◆ Requirement
Set down all the records below, word for word.
***
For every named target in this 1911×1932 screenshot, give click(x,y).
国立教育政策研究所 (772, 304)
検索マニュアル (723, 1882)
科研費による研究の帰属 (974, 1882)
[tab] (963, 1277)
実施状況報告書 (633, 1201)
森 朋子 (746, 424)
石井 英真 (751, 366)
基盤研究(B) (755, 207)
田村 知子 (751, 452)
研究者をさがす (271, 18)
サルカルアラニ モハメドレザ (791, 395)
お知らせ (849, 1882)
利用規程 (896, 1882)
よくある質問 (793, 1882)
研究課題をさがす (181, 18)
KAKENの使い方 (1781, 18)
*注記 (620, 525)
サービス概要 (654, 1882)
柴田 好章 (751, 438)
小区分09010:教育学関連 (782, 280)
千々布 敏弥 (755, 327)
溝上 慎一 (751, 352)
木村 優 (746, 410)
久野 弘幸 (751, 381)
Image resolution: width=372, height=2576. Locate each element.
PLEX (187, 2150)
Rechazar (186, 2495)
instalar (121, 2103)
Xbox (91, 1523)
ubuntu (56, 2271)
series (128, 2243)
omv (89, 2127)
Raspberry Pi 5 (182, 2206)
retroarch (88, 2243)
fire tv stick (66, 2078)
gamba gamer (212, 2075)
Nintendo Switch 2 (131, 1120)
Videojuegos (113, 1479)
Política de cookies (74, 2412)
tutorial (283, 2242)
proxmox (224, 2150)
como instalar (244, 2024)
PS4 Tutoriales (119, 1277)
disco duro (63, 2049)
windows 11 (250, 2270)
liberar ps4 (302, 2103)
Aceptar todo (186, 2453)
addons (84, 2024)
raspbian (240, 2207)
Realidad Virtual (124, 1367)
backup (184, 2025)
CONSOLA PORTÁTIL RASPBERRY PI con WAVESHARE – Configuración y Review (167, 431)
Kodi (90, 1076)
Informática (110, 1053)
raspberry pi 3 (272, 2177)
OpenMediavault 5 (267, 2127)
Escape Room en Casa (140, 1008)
***
◆ Your response
For every named target in this 1911×1932 screenshot, give click(x,y).
国立教育政策研究所 (772, 304)
検索マニュアル (723, 1882)
科研費による研究の帰属 (974, 1882)
[tab] (963, 1277)
実施状況報告書 (633, 1201)
森 朋子 (746, 424)
石井 英真 (751, 366)
基盤研究(B) (755, 207)
田村 知子 (751, 452)
研究者をさがす (271, 18)
サルカルアラニ モハメドレザ (791, 395)
お知らせ (849, 1882)
利用規程 (896, 1882)
よくある質問 (793, 1882)
研究課題をさがす (181, 18)
KAKENの使い方 (1781, 18)
*注記 (620, 525)
サービス概要 (654, 1882)
柴田 好章 (751, 438)
小区分09010:教育学関連 (782, 280)
千々布 敏弥 (755, 327)
溝上 慎一 (751, 352)
木村 優 (746, 410)
久野 弘幸 (751, 381)
Image resolution: width=372, height=2576. Locate each element.
PLEX (187, 2150)
Rechazar (186, 2495)
instalar (121, 2103)
Xbox (91, 1523)
ubuntu (56, 2271)
series (128, 2243)
omv (89, 2127)
Raspberry Pi 5 (182, 2206)
retroarch (88, 2243)
fire tv stick (66, 2078)
gamba gamer (212, 2075)
Nintendo Switch 2 (131, 1120)
Videojuegos (113, 1479)
Política de cookies (74, 2412)
tutorial (283, 2242)
proxmox (224, 2150)
como instalar (244, 2024)
PS4 Tutoriales (119, 1277)
disco duro (63, 2049)
windows 11 (250, 2270)
liberar ps4 (302, 2103)
Aceptar todo (186, 2453)
addons (84, 2024)
raspbian (240, 2207)
Realidad Virtual (124, 1367)
backup (184, 2025)
CONSOLA PORTÁTIL RASPBERRY PI con WAVESHARE – Configuración y Review (167, 431)
Kodi (90, 1076)
Informática (110, 1053)
raspberry pi 3 (272, 2177)
OpenMediavault 5 (267, 2127)
Escape Room en Casa (140, 1008)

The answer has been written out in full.